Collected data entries
************

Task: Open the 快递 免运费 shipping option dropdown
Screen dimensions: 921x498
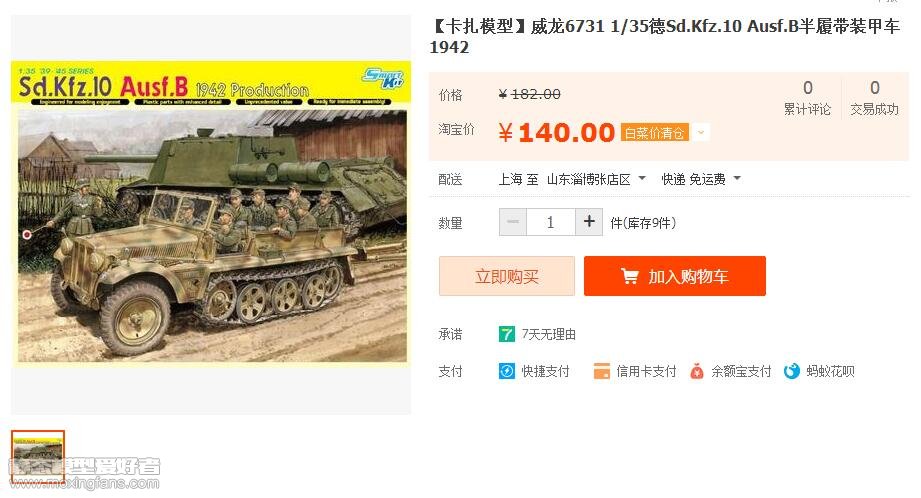Action: pyautogui.click(x=701, y=179)
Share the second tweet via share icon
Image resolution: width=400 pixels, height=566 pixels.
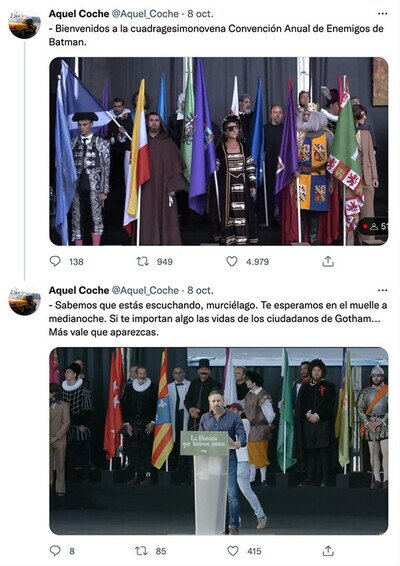(328, 551)
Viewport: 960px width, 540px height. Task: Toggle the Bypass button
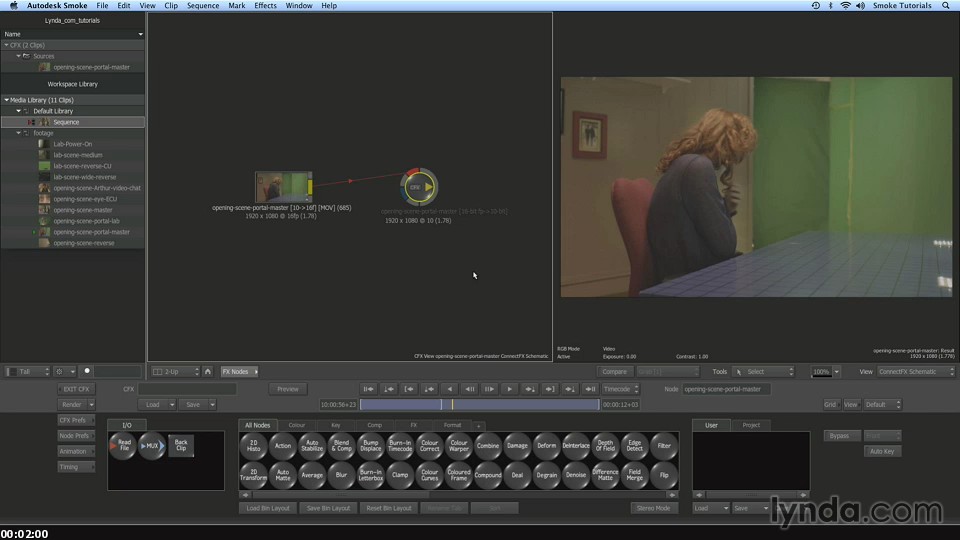point(840,436)
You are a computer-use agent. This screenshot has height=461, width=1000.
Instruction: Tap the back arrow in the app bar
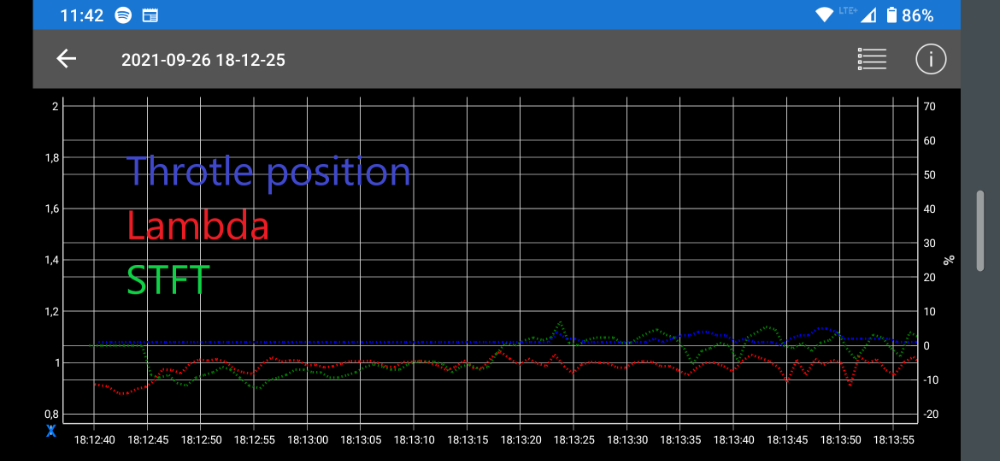66,59
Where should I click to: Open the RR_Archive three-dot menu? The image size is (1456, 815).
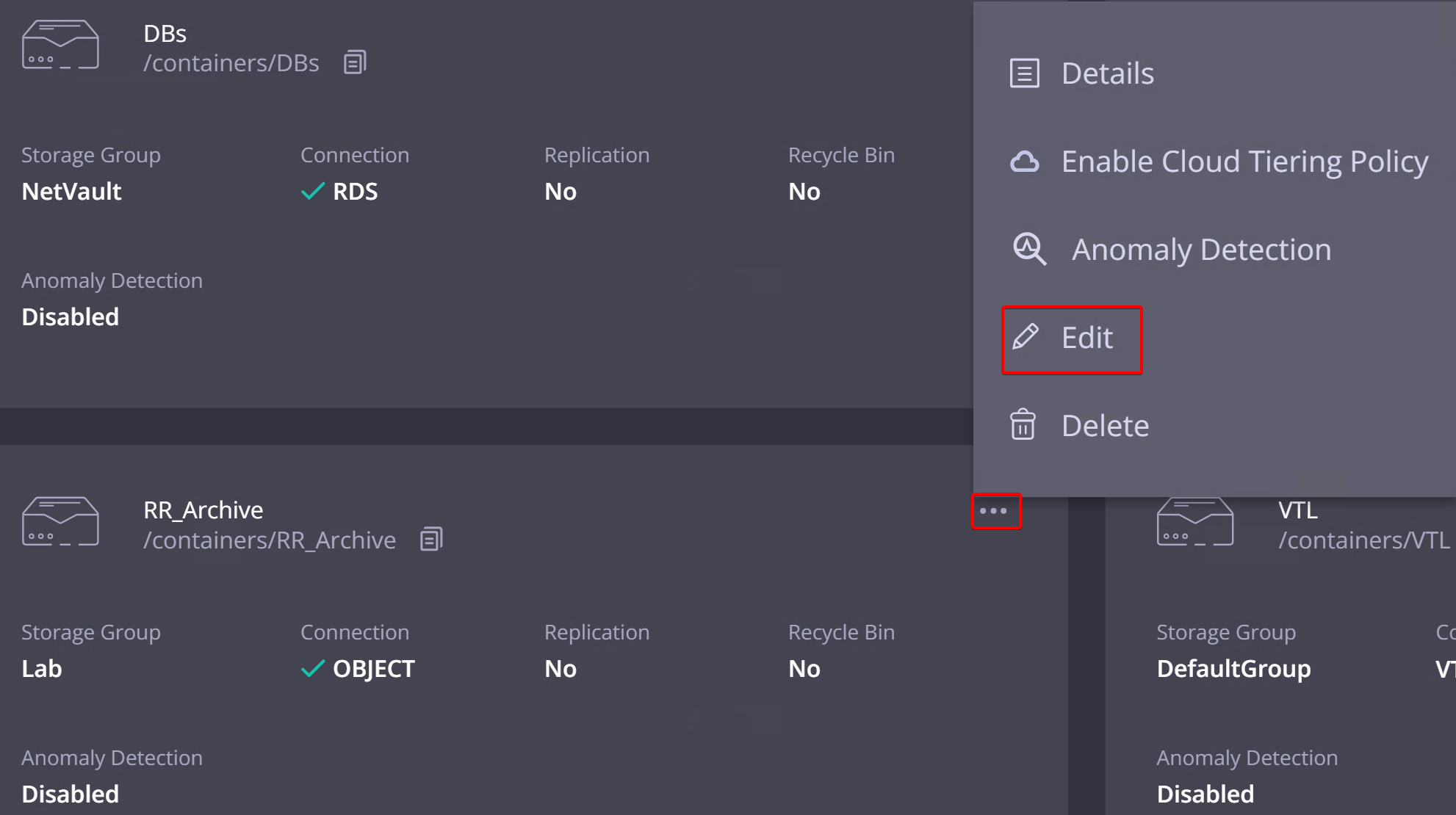[x=994, y=511]
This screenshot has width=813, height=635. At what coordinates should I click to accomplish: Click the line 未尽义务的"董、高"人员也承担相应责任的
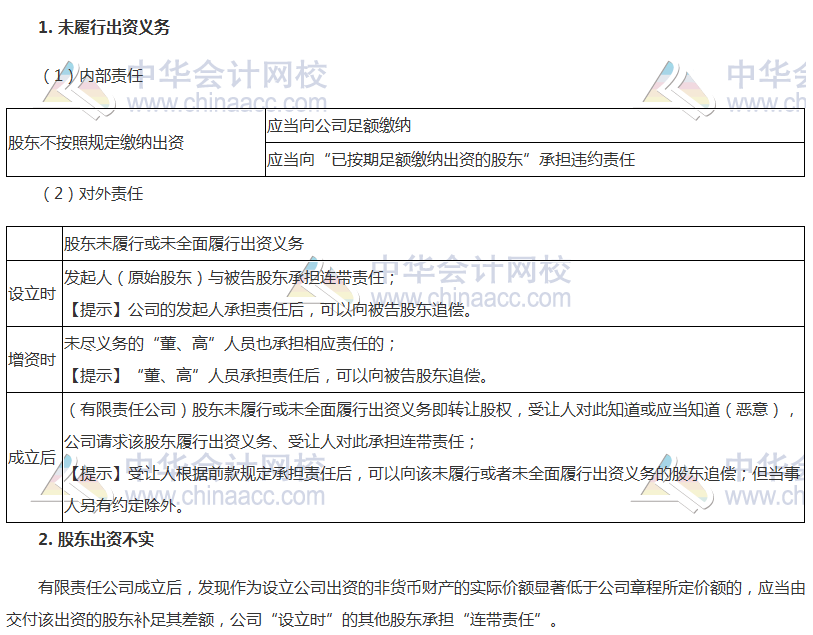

************

# EXERCISE REQUIREMENTS:
Search the data above for the string "screenshot" and return every line that has it.

# THE COMPLETED TASK:
You are a computer-use agent. This screenshot has height=461, width=1000.
This screenshot has width=813, height=635. At what coordinates should I click to accomplish: Click the line 未尽义务的"董、高"人员也承担相应责任的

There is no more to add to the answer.